Pull out every line of the data that contains the word "height".

Data entries
^^^^^^^^^^^^^^^^

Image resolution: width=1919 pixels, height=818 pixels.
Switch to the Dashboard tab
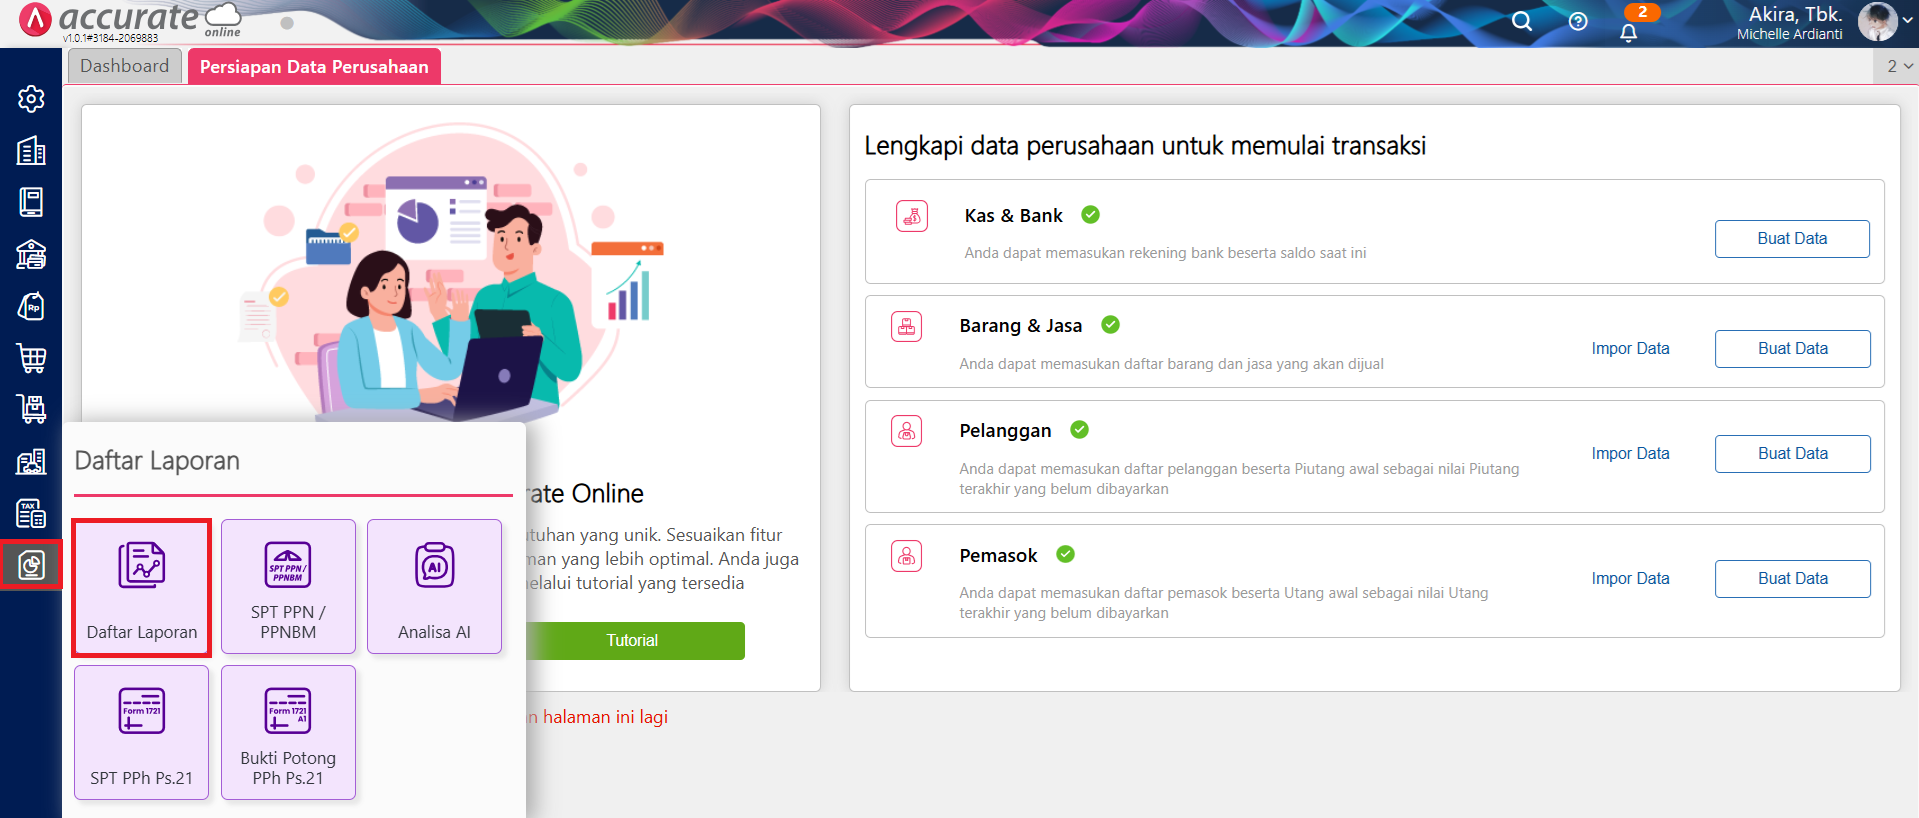point(125,66)
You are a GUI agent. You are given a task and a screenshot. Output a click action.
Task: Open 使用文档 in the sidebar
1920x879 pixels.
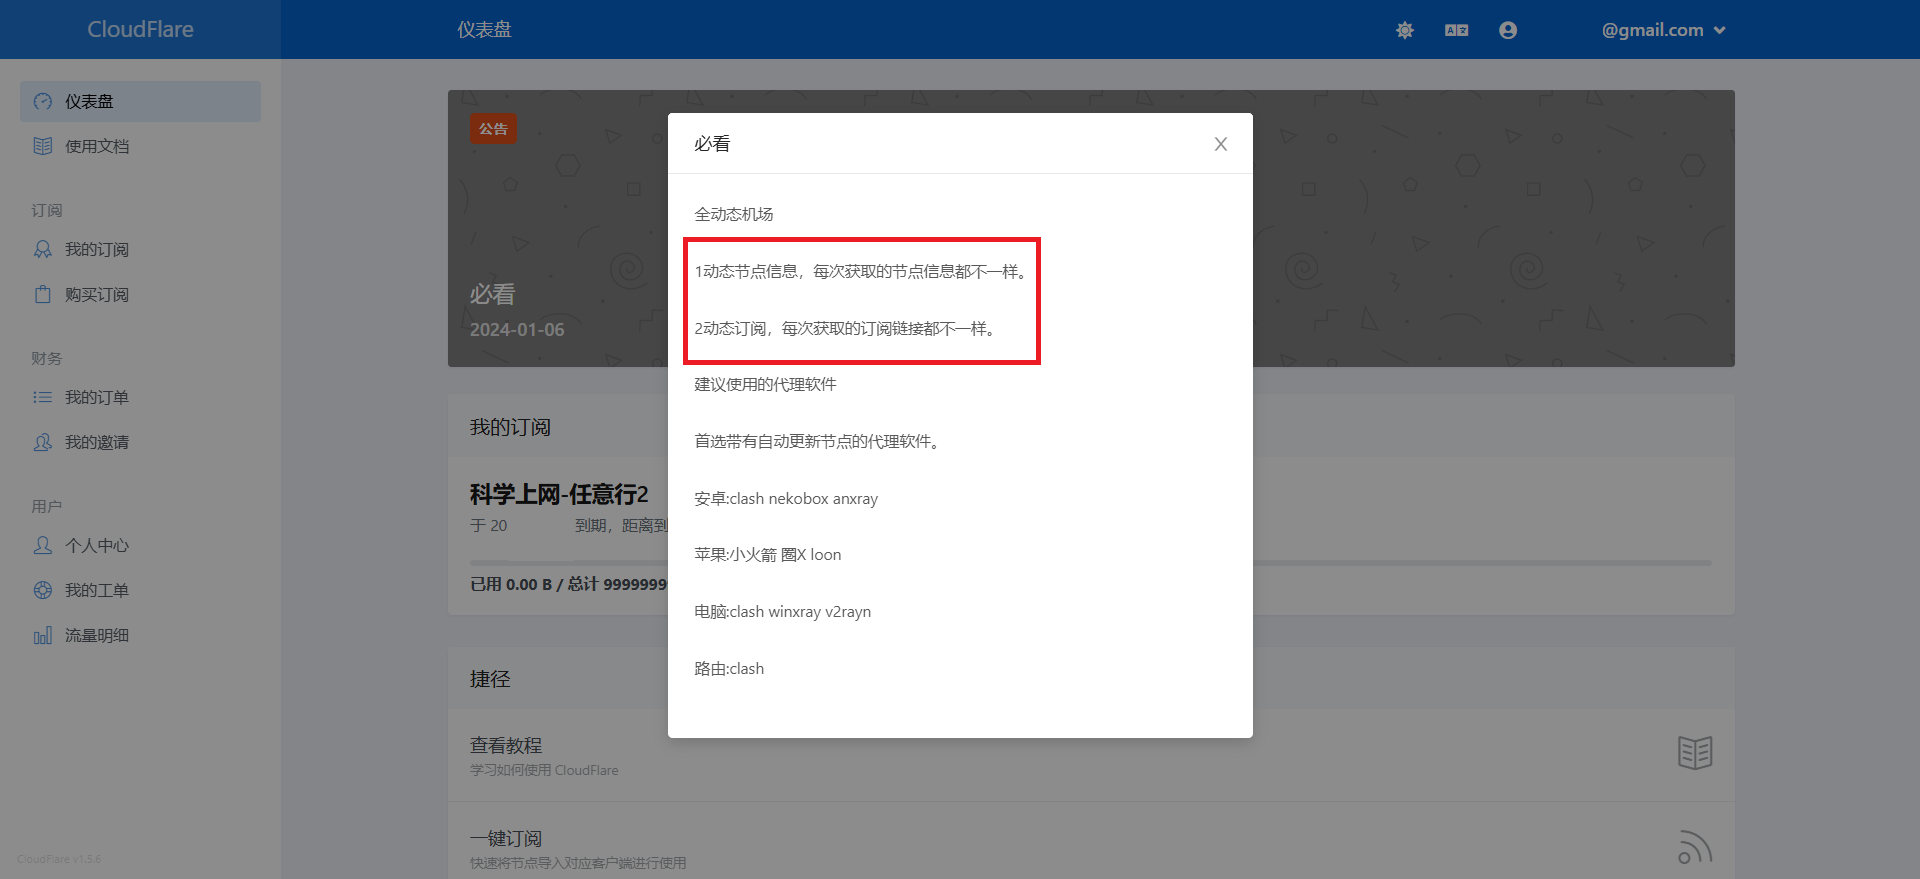tap(97, 146)
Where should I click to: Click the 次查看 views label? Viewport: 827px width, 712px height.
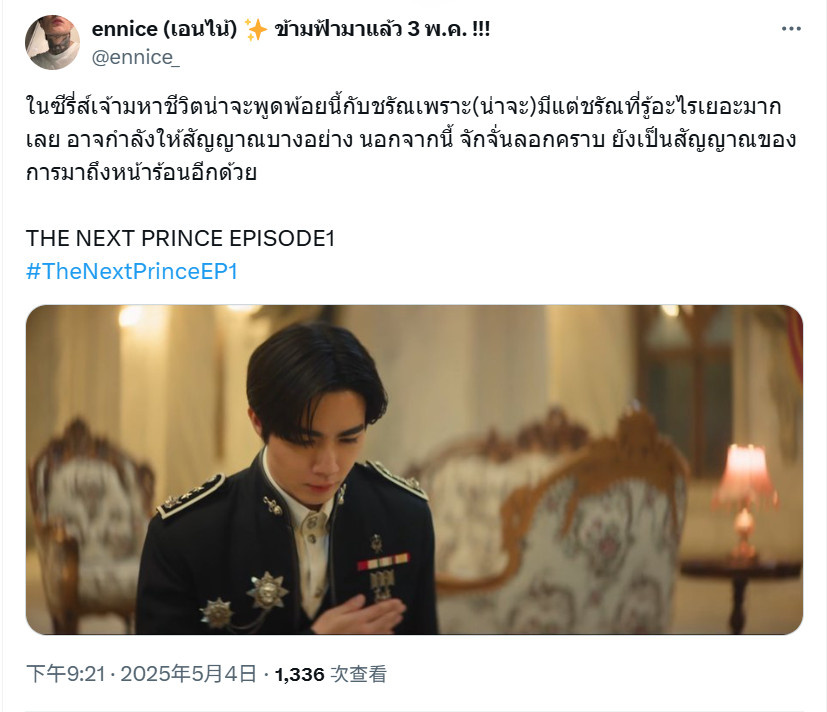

^^^^^^^^^^^^^^^^

RESULT BELOW –
Image resolution: width=1919 pixels, height=818 pixels.
Where should I click to: Click the 次查看 views label? Viewport: 827px width, 712px height.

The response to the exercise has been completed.